Филиппов тотчас сорвал всю гроздь и съел половину ягод, прежде чем Достоевский успел его удержать. Эта нелепая, мальчишеская, но какая-то милая удаль молодого студента трогала Достоевского. А еще больше нравилось ему в юноше то, что, поступив опрометчиво, Филиппов готов был раскаяться, тотчас сознаться в своей неправоте, если ему убедительно разъяснили дурную сторону его поступка.

Честность, искренность, смелость… Эти качества были в высокой степени присущи и самому Достоевскому.

Конечно, он не выказывал себя мальчишеской бравадой, но когда в Парголове на улице увидел холерного больного, то, не задумываясь, подошел к нему и помог.

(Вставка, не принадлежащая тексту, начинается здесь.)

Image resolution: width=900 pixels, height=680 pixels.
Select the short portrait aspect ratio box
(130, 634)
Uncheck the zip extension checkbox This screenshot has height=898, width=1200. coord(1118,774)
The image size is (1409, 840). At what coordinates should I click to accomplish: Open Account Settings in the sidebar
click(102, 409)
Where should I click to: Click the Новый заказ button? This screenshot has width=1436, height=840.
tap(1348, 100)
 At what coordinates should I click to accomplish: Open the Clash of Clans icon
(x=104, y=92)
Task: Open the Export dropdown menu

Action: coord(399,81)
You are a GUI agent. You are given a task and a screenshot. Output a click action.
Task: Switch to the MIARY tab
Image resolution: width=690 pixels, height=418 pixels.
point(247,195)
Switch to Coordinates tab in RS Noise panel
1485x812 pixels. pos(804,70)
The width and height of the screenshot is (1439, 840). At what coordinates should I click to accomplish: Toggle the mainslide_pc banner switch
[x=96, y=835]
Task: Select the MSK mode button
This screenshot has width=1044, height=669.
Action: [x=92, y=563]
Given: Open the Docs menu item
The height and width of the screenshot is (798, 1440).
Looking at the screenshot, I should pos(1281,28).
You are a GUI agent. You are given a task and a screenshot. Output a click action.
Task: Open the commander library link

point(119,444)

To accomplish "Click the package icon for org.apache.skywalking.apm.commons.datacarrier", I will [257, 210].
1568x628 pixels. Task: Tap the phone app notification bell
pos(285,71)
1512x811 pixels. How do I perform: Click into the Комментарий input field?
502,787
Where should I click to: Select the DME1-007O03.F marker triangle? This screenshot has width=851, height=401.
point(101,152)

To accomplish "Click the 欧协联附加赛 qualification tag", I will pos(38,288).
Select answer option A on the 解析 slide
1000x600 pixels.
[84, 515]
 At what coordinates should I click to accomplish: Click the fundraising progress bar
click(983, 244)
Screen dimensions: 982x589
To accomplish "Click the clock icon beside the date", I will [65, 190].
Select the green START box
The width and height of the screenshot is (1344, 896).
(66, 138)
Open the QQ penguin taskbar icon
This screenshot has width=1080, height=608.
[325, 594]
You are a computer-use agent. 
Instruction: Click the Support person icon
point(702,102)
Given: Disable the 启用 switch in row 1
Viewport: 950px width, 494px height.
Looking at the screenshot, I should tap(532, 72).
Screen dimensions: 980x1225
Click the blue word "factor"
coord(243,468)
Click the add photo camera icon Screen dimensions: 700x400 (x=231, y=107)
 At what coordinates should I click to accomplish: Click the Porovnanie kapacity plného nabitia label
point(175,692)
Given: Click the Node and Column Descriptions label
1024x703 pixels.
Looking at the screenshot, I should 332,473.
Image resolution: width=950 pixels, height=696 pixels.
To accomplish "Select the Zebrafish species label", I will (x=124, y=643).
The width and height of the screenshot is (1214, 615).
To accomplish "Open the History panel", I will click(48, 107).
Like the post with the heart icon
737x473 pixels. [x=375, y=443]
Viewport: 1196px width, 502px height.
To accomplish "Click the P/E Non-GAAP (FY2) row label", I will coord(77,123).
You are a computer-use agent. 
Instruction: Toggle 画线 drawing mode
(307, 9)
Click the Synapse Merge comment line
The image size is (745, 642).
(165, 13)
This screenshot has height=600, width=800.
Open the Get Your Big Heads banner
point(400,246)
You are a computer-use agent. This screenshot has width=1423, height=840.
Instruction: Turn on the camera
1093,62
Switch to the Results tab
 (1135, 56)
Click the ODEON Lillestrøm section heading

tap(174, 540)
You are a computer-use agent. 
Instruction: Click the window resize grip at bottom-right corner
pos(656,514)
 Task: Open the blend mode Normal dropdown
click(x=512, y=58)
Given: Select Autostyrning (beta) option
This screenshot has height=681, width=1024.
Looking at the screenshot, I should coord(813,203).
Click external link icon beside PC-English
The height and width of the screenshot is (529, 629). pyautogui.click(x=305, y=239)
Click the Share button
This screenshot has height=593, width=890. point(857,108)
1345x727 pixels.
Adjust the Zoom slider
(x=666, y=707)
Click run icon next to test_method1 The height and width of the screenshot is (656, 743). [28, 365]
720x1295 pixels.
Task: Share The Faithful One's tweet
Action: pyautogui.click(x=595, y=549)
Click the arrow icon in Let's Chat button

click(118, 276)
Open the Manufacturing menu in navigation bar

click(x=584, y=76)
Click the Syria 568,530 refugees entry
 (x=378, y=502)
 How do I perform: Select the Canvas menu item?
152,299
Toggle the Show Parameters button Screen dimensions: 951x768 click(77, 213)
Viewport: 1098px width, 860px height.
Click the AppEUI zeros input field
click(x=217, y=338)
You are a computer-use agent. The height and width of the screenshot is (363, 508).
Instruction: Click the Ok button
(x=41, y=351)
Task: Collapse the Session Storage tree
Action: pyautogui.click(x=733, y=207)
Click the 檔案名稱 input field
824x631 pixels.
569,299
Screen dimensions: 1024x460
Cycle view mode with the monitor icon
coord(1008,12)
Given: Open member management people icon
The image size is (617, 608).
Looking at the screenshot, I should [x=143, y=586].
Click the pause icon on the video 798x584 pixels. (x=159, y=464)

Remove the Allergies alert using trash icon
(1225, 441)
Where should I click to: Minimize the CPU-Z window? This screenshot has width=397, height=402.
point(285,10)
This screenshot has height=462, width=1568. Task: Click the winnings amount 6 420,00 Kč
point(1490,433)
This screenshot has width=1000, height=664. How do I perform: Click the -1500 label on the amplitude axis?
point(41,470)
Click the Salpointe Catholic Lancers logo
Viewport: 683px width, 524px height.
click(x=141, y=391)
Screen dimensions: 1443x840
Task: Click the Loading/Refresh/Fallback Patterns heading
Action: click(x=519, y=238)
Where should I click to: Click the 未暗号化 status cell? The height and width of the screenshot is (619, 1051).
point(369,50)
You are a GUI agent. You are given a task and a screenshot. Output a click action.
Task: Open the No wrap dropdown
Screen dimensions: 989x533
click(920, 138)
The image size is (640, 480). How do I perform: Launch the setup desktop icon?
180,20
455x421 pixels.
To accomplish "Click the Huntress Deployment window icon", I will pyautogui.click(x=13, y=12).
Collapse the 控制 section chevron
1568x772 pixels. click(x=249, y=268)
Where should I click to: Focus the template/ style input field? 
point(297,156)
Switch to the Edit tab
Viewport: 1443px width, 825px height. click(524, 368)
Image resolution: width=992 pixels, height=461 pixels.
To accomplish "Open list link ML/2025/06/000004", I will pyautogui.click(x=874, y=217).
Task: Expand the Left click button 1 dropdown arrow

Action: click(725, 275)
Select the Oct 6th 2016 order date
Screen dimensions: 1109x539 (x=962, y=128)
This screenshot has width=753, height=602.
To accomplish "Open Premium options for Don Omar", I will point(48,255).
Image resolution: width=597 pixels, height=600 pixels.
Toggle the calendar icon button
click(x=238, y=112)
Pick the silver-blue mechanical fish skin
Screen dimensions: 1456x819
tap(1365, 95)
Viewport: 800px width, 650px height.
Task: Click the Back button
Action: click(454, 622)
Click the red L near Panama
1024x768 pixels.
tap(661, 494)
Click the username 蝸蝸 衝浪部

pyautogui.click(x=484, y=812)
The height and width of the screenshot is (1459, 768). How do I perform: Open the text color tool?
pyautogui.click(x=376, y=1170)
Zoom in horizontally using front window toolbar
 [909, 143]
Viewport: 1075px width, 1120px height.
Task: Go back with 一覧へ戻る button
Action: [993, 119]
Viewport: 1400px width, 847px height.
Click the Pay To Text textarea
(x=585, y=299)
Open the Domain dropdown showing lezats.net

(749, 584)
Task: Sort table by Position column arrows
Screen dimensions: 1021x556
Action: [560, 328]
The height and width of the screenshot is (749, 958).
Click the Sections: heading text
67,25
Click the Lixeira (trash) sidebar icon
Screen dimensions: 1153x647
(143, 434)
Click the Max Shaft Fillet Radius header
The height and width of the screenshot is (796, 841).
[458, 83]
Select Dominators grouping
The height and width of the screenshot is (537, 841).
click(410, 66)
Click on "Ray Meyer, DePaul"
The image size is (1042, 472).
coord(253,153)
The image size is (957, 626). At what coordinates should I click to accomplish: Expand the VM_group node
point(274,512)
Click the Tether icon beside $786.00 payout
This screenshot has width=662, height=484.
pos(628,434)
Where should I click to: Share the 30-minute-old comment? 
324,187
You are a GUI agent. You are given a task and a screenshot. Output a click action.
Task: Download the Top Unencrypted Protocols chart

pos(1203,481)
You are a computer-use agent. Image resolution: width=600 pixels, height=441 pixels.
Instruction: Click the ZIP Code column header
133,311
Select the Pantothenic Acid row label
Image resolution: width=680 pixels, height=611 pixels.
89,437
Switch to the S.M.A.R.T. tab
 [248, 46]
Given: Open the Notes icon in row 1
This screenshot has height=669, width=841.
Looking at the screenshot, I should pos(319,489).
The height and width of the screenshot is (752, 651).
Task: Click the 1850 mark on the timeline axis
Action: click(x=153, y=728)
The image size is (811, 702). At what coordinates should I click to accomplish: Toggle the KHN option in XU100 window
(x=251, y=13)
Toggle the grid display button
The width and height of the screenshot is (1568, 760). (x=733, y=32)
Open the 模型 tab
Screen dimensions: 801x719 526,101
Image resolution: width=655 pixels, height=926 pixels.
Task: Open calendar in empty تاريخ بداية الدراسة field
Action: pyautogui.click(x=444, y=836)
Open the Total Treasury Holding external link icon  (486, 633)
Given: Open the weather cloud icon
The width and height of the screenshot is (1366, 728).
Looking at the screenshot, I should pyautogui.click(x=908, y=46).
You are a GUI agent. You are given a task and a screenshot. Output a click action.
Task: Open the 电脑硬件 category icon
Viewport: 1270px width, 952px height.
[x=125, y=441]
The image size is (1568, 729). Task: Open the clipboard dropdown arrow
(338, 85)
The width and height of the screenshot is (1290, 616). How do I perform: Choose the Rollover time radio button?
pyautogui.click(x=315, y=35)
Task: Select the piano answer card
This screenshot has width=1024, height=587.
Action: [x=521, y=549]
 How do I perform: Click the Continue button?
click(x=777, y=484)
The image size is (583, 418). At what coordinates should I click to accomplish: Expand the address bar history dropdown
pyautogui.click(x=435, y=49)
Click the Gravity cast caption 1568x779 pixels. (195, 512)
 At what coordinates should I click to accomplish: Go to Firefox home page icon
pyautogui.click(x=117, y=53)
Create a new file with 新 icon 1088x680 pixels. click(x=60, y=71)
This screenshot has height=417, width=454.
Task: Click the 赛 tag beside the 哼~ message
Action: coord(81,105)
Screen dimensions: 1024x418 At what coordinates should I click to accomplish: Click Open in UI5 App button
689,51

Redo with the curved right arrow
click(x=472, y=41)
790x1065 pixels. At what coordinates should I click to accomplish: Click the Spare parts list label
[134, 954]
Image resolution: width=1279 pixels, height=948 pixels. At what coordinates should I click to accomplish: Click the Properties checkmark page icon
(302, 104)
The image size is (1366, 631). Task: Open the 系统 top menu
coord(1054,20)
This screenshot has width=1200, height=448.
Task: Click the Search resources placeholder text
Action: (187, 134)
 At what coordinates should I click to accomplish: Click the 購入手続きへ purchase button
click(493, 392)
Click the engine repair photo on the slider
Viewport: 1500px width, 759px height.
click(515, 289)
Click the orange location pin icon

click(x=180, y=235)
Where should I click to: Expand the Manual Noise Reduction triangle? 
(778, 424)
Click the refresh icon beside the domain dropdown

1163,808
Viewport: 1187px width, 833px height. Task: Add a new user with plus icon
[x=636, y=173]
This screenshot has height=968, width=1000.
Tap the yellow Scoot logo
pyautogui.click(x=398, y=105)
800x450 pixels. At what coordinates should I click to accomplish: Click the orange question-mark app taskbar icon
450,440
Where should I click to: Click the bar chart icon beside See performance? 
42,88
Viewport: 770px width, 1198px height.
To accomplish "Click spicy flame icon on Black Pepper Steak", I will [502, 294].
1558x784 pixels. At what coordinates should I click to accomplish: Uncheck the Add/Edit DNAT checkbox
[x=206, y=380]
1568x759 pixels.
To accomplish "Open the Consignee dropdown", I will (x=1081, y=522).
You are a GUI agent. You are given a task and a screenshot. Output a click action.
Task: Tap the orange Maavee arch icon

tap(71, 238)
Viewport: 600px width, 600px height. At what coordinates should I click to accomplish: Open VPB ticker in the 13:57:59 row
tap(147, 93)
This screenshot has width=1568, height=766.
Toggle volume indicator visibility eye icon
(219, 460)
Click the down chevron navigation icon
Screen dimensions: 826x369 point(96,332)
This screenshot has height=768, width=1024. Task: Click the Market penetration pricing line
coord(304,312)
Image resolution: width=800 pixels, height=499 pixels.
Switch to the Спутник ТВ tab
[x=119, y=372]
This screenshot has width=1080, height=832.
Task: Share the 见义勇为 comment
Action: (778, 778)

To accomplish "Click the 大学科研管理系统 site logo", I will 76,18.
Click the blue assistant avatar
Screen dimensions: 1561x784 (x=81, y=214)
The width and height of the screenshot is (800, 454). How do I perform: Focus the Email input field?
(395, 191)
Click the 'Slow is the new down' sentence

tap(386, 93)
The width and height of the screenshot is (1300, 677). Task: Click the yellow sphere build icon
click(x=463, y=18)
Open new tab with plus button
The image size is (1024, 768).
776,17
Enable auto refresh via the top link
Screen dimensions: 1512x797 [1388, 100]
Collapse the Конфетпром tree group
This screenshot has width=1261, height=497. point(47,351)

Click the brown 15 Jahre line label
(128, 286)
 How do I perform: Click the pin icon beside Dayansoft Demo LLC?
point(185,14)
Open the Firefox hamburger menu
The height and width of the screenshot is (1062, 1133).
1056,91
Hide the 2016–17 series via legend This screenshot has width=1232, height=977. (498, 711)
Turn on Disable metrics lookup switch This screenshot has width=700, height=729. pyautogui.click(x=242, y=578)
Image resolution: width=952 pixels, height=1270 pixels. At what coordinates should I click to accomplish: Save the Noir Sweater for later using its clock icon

Именно честность, именно смелость заставляли думать не только о тех несчастных, что были перед глазами, но и обо всех других, обо всех обездоленных на свете.

Весьма пристально наблюдавший за молодыми людьми, что приходили к Петрашевскому, статский советник Липранди свидетельствовал:

«…В большинстве молодых людей очевидно какое-то радикальное ожесточение против существующего порядка вещей, без всяких личных причин, единственно по увлечению мечтательными утопиями, которые господствуют в Западной Европе… Слепо предаваясь этим утопиям, они воображают себя призванными переродить всю общественную жизнь, переделать все человечество и готовы быть апостолами и мучениками этого несчастного самообольщения. От таких людей можно всего ожидать. По их понятиям, они действуют не для себя, а для блага всего рода человеческого, не для настоящей только минуты, а для вечности».